The officer on duty looks over his glasses at Noah. “Sir, whoever you are, I can’t give that information to you.”

He looks outside. She was released half an hour ago? But … he saw her car at her house just now. How did she leave? She wouldn’t have walked— Justin, he thinks. She must be with Justin.

“I need to speak with Isaac,” he says. “I need to speak with the chief.”

“Sir,” says the duty officer, “you can’t just waltz in here and demand to speak with the chief.”

“It’s important.”

“Sir, the chief isn’t—”

“Listen!” Noah slaps his hand against the plate of glass. “I need to speak with him and I need to speak with him now!”

“Hey.”

Noah turns at the sound of the voice. A uniformed officer approaching him, a young woman—Murphy’s friend, the rookie cop, Lauren Ricketts.

“What’s going on, Noah?” she says.

“I have to talk to Isaac,” he says. “Right now.”

“Why? Tell me what’s going on.”

Noah thinks it over. He doesn’t know Ricketts. He has no idea what she knows and what she doesn’t know.

“No,” he says. “I’ll only talk to Isaac.”





108


JUSTIN PULLS HIS car into his garage in East Hampton. The garage door grinds to a close behind us.

“So tell me,” he says. “Tell me where you think Aiden is.”

“Later,” I say.

“Later? Why later?”

My cell phone buzzes. Caller ID says it’s Lauren Ricketts. I don’t dare answer. I let the call go to voice mail and then play the message on my speakerphone: Murphy, it’s Ricketts. I’m not sure what’s going on, and I probably shouldn’t be calling you, but—but whatever, I’m calling you. Listen, about twenty minutes ago, Noah Walker had a private conversation with the chief, and the next thing I know, Isaac has issued an APB for you. They think you’re with Justin.

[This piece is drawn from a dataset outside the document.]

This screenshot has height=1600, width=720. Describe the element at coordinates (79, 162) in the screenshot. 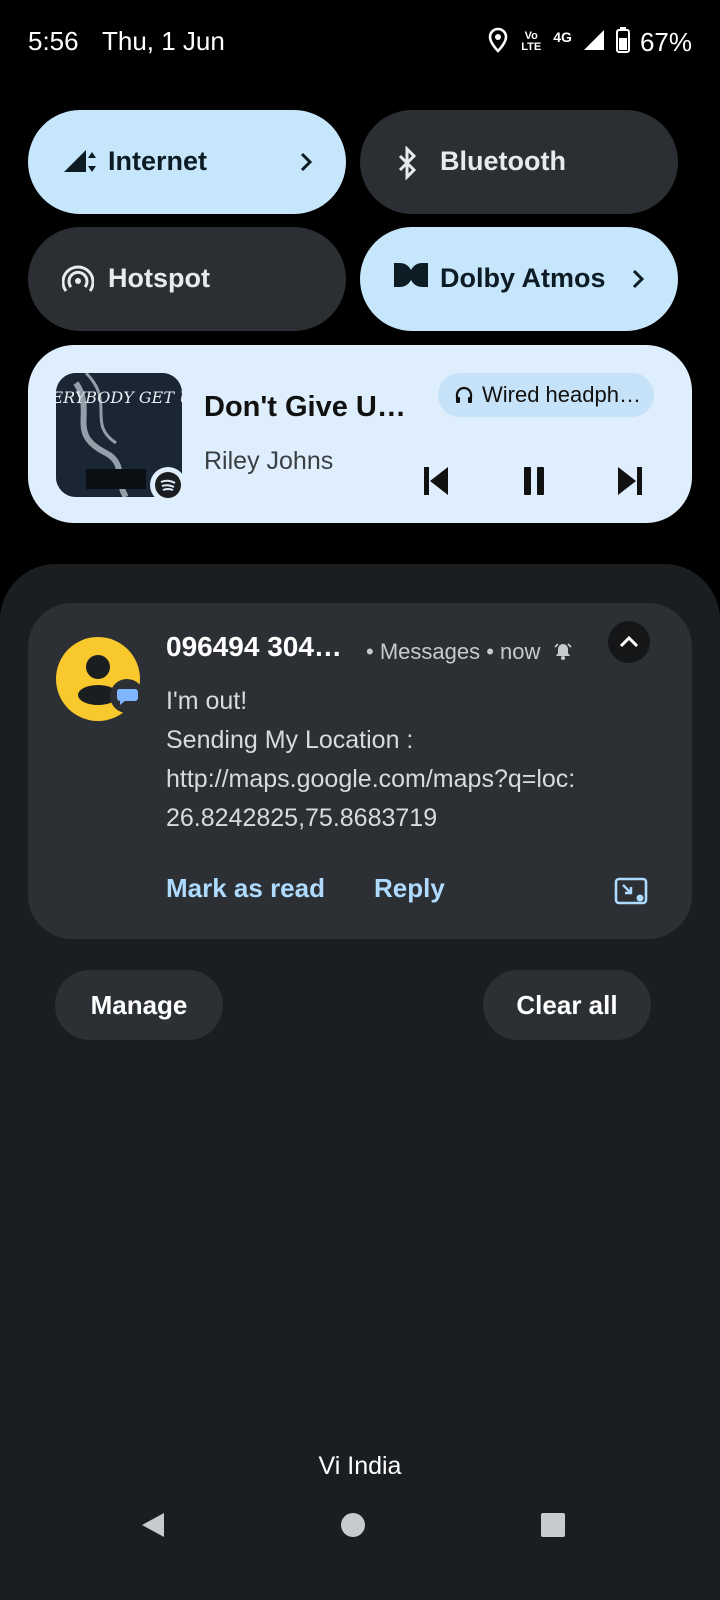

I see `signal-data-icon` at that location.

I look over at Justin, whose face has gone pale.

He mobilized the SWAT teams, Murphy. We’re coming after you with everything we have. You should surrender at the station before something bad happens. I can coordinate it with you. Please, call me before this gets out of hand.

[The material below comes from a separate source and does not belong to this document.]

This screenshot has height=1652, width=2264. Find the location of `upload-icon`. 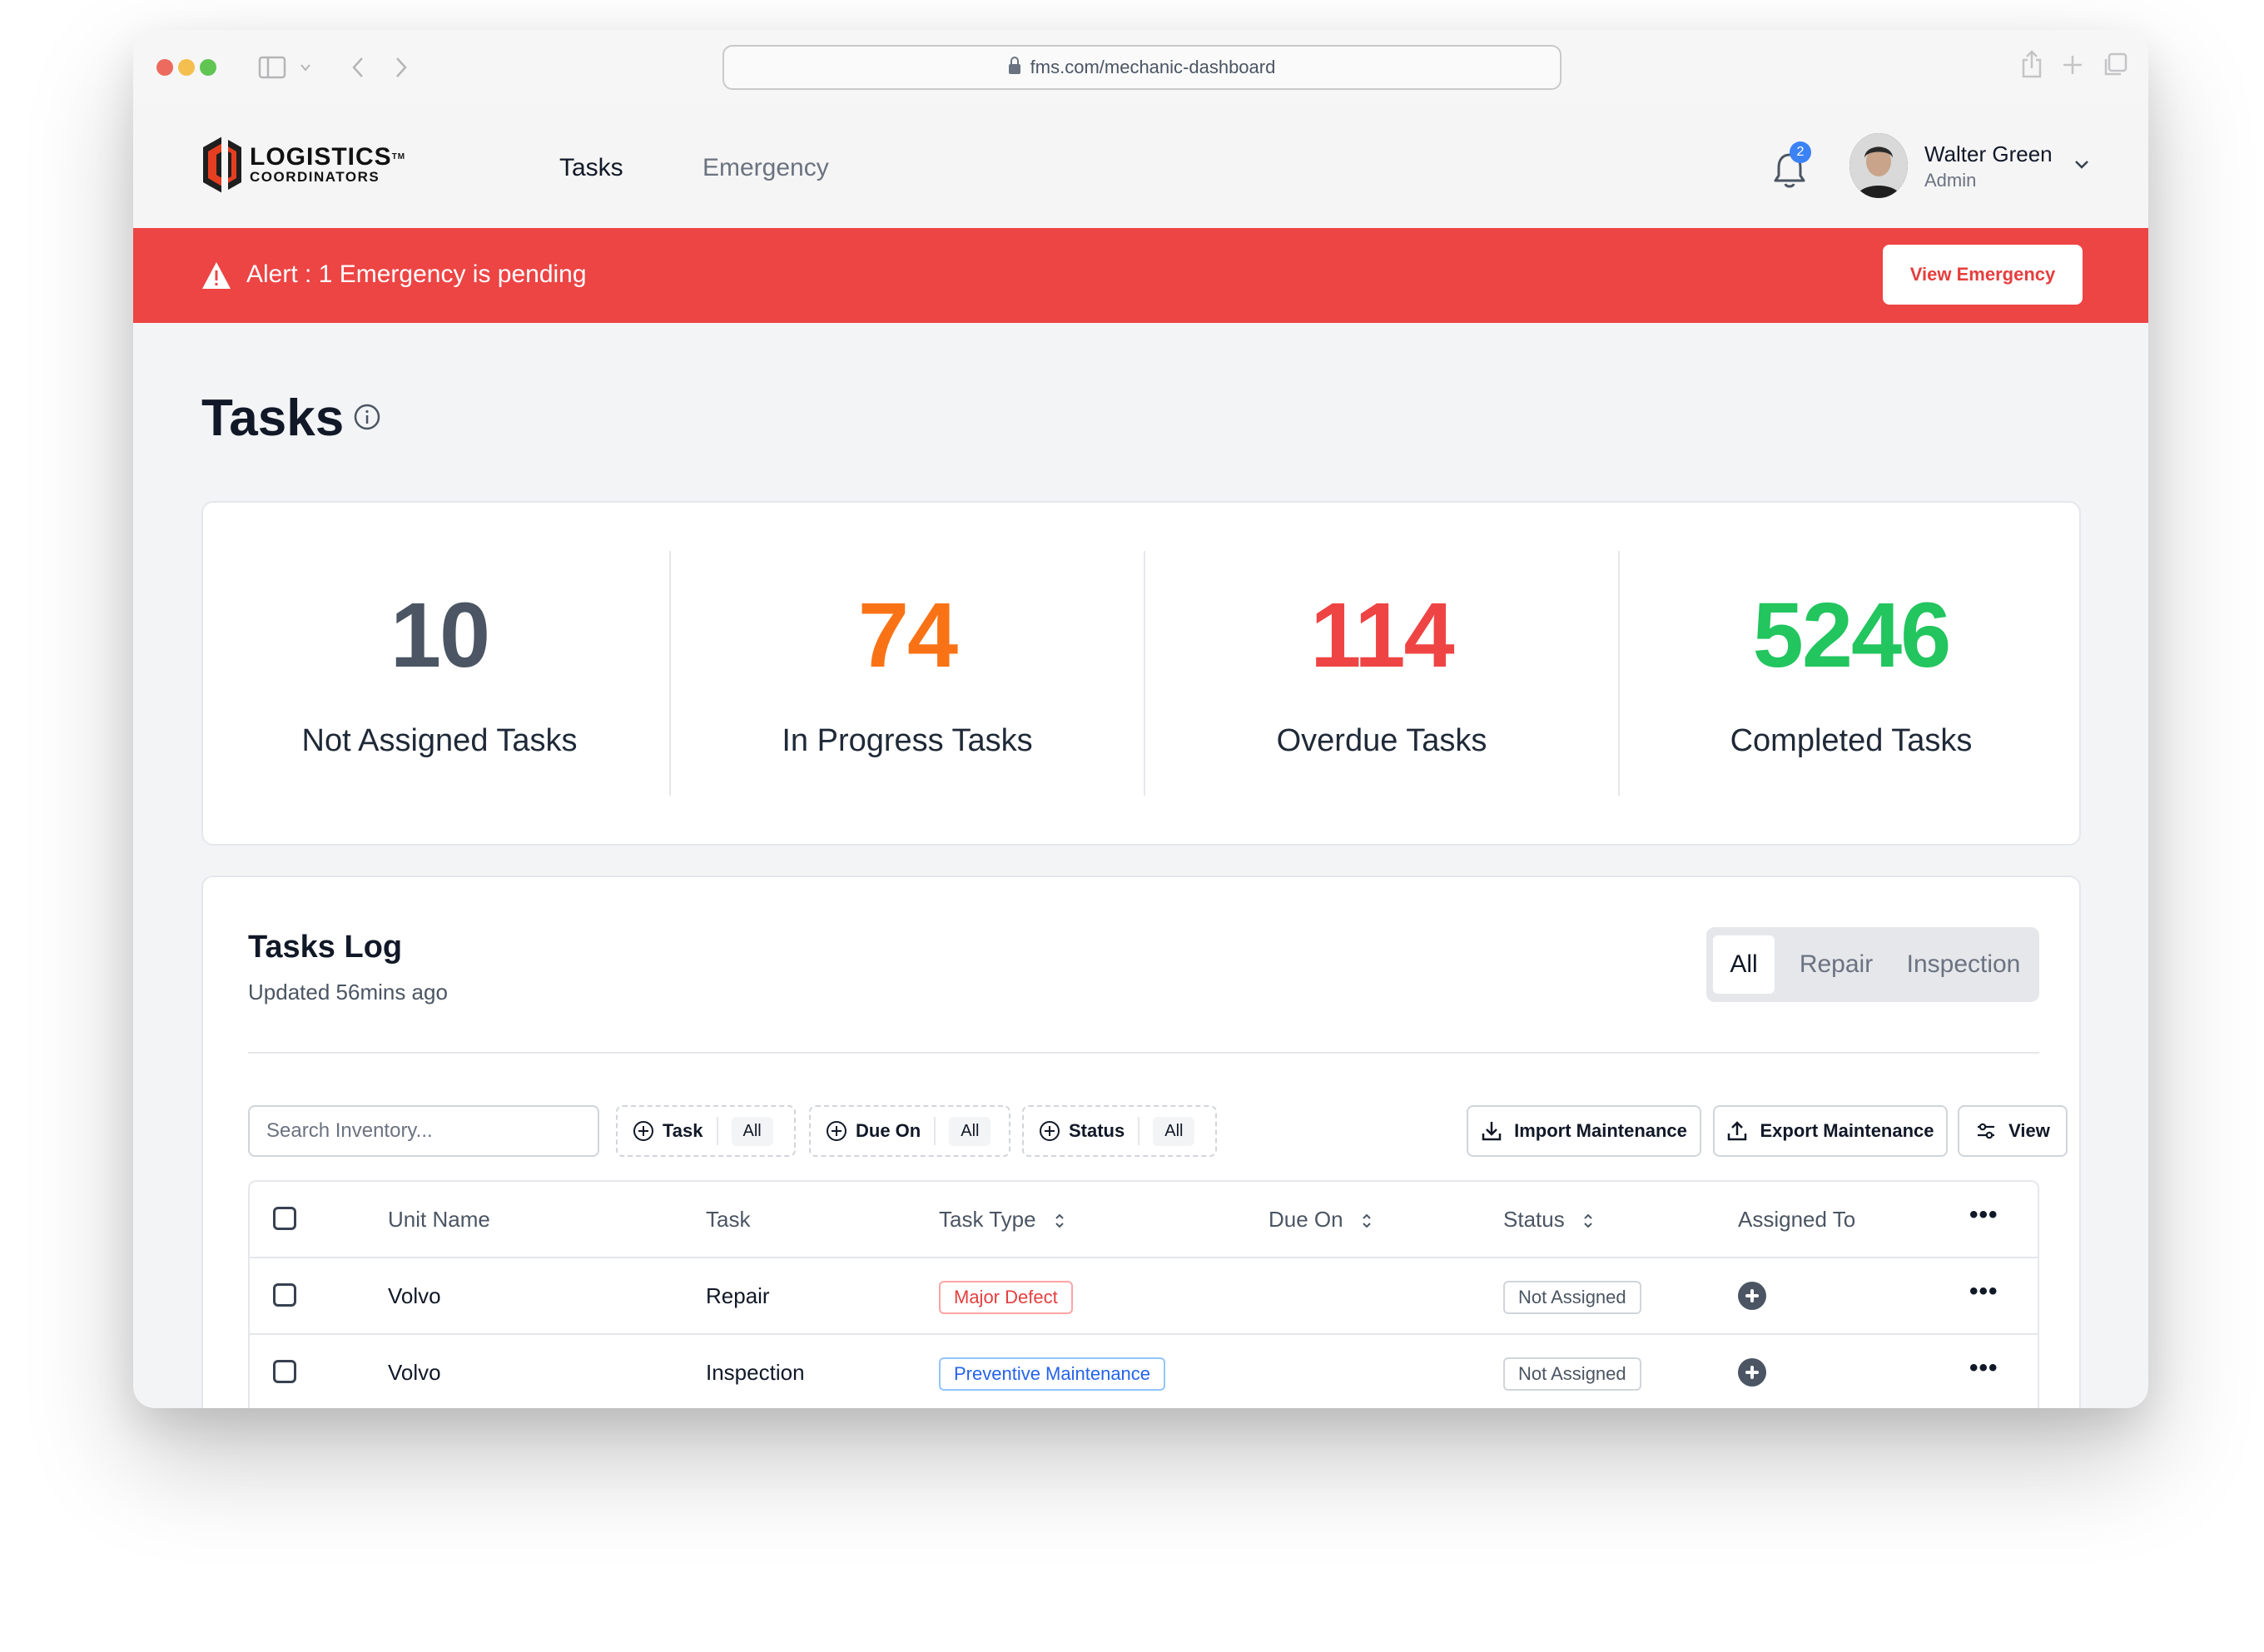

upload-icon is located at coordinates (1738, 1131).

Justin turns and looks at me, the gravity of what we’ve just heard sinking in. “He just released you, and now he’s after you again?”

After talking to Noah, apparently. And here I thought Noah didn’t get along so well with the chief.

I get out of the car, and Justin follows suit. We go into his house, his beautiful, spacious kitchen.

“You said you have a gun,” I say.

“Um—yeah, I do,” he says, still distracted. “Hang on.”

“And a flashlight,” I call out to him as he leaves the kitchen.

I take a breath. Isaac and Noah got together, had a nice little chat, and now the STPD is after me with full force.

Isaac and Noah. They’ve made a very public show of not getting along so well. An act? An act I fell for hook, line, and sinker?

“Okay.” Justin returns to the kitchen with not one gun but two, holding each of them with two fingers, the barrels dangling down.

“A regular arsenal,” I say.

But not really. One is a shiny, polished revolver, new and, from the looks of it, unused. The other is a beat-up revolver with a pearl handle, a vintage piece, a .38 special with a very short, maybe two-inch barrel that is probably thirty or forty years old.

“Take your pick,” he says, placing them gently on the kitchen table.

I laugh. “Take my pick? How old is that thirty-eight special?”

Justin shrugs. “My dad bought it years ago—probably the seventies. This new one, I bought. I assume it works.”

“You assume?”

He shakes his head. “Never used it. Bought it for home protection. Some silly notion that I’m safer with it. I have a feeling if I ever had to use it, I’d end up shooting myself in the foot or something.”

“You’re probably right.” I choose the shiny new revolver, hold the gun toward the floor, pop open the cylinder, and confirm the presence of rounds in all six chambers.